LPA and Licensee toured and inspected the physical plant inside and outside to ensure there were no health and safety concerns. LPA observed the kitchen area, dining area, bedrooms and bathrooms, storage areas, and laundry room. LPA observed knives/sharps area to be locked. LPA observed required furniture, and lighting throughout the facility. LPA measured the hot water to ensure it was between the required range of 105 and 120 degrees Fahrenheit.

The first aid kit included supplies such as sterile first aid dressings, bandages or roller bandages, adhesive tape, scissors, tweezers, thermometer, and antiseptic solution. LPA observed area for centrally stored medications to be locked. LPA observed the fire extinguisher(s), smoke and carbon monoxide detector(s). Facility also has central heating and air.

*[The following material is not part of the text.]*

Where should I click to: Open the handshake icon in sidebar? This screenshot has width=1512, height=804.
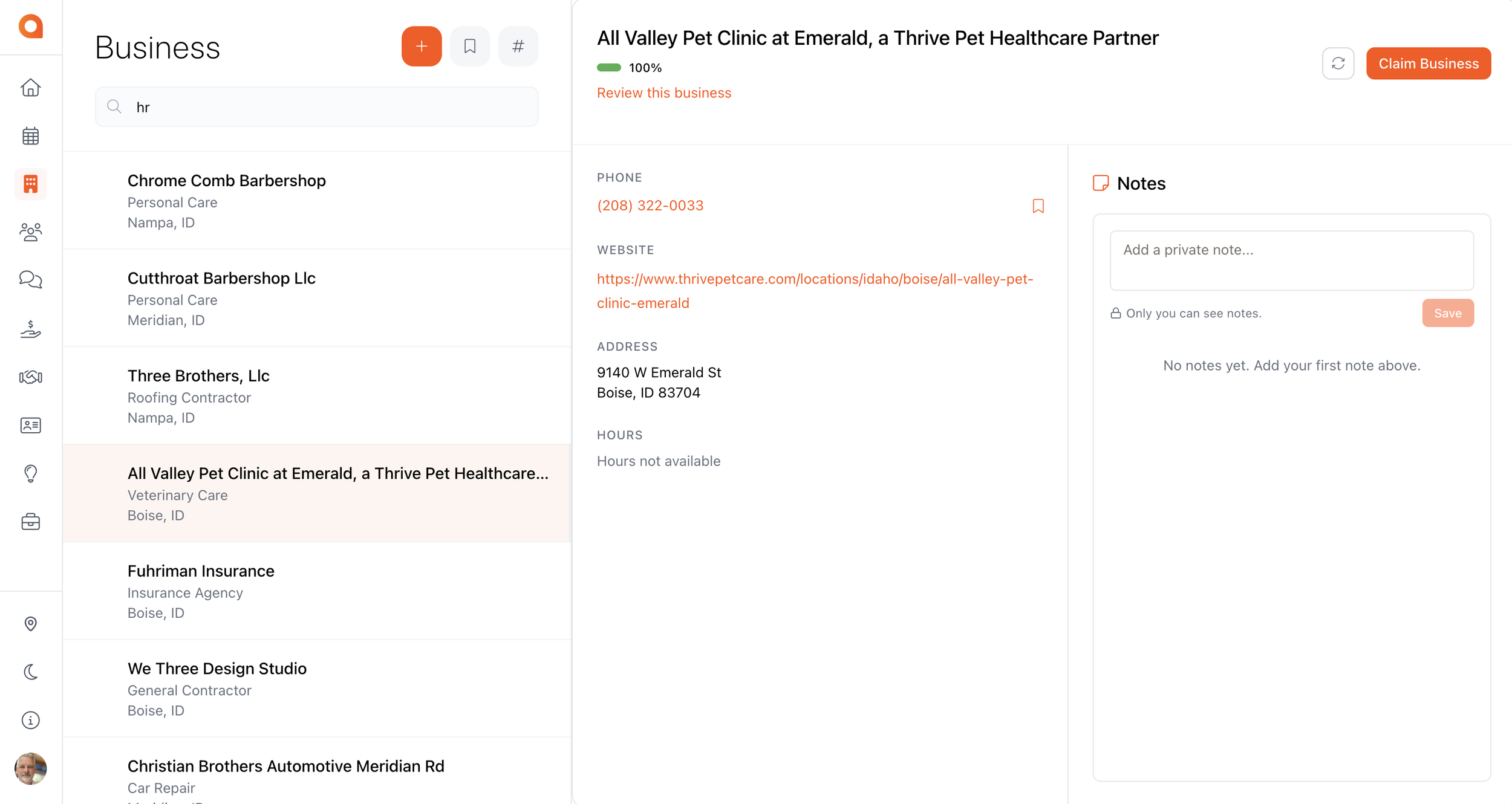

LPA reviewed fire clearance and room allocations for ambulatory and non-ambulatory residents.

Component III conducted - There are no objections to licensure at this time. -Licensure pending.

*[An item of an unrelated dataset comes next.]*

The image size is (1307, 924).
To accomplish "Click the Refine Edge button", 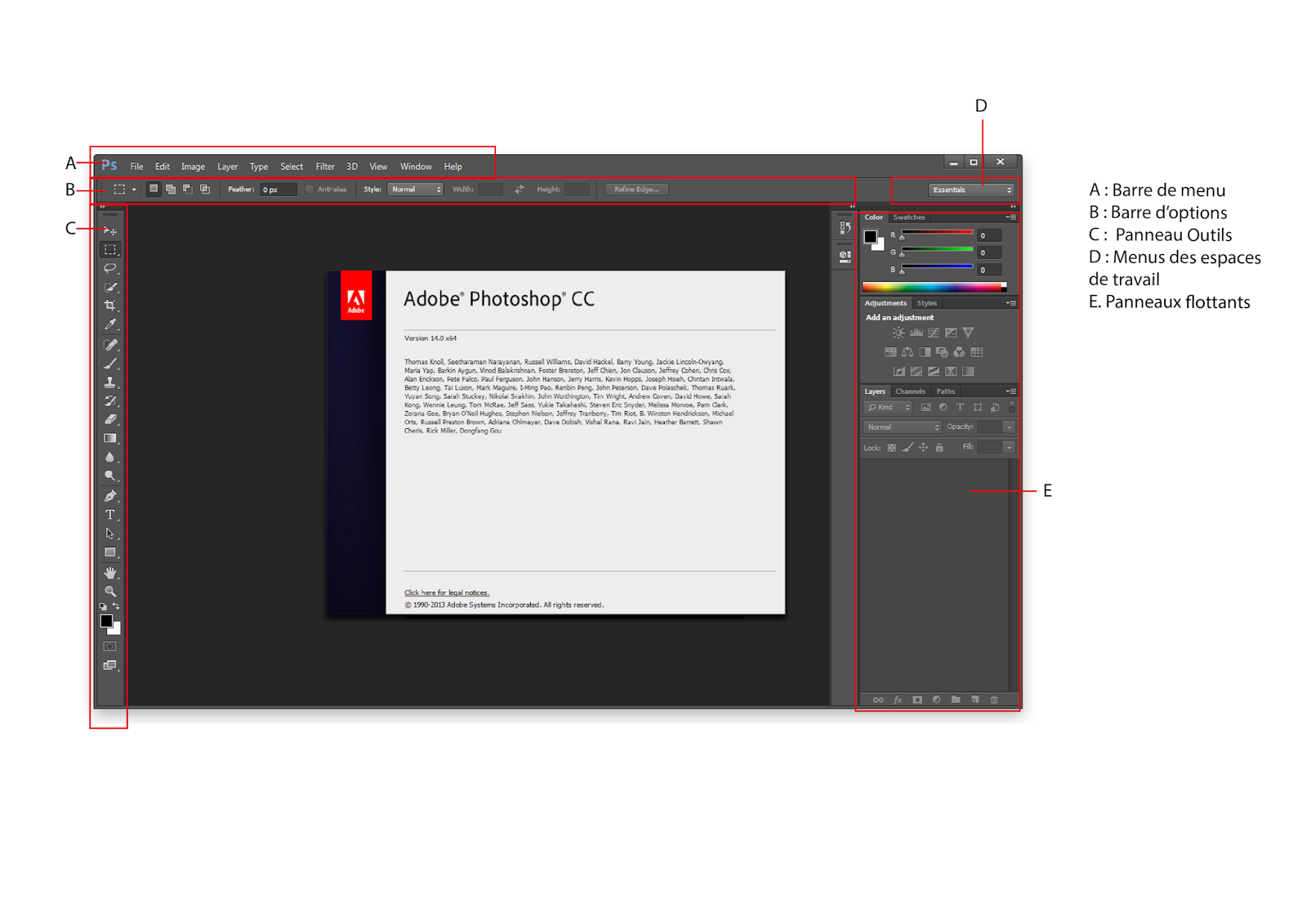I will pos(636,189).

SUPERVISORS NAME: Stephen Richardson
LICENSING EVALUATOR NAME: Kimberly Viarella
LICENSING EVALUATOR SIGNATURE: DATE: 01/07/2025
I acknowledge receipt of this form and understand my licensing appeal rights as explained and received.
FACILITY REPRESENTATIVE SIGNATURE: DATE: 01/07/2025
This report must be available at Child Care and Group Home facilities for public review for 3 years.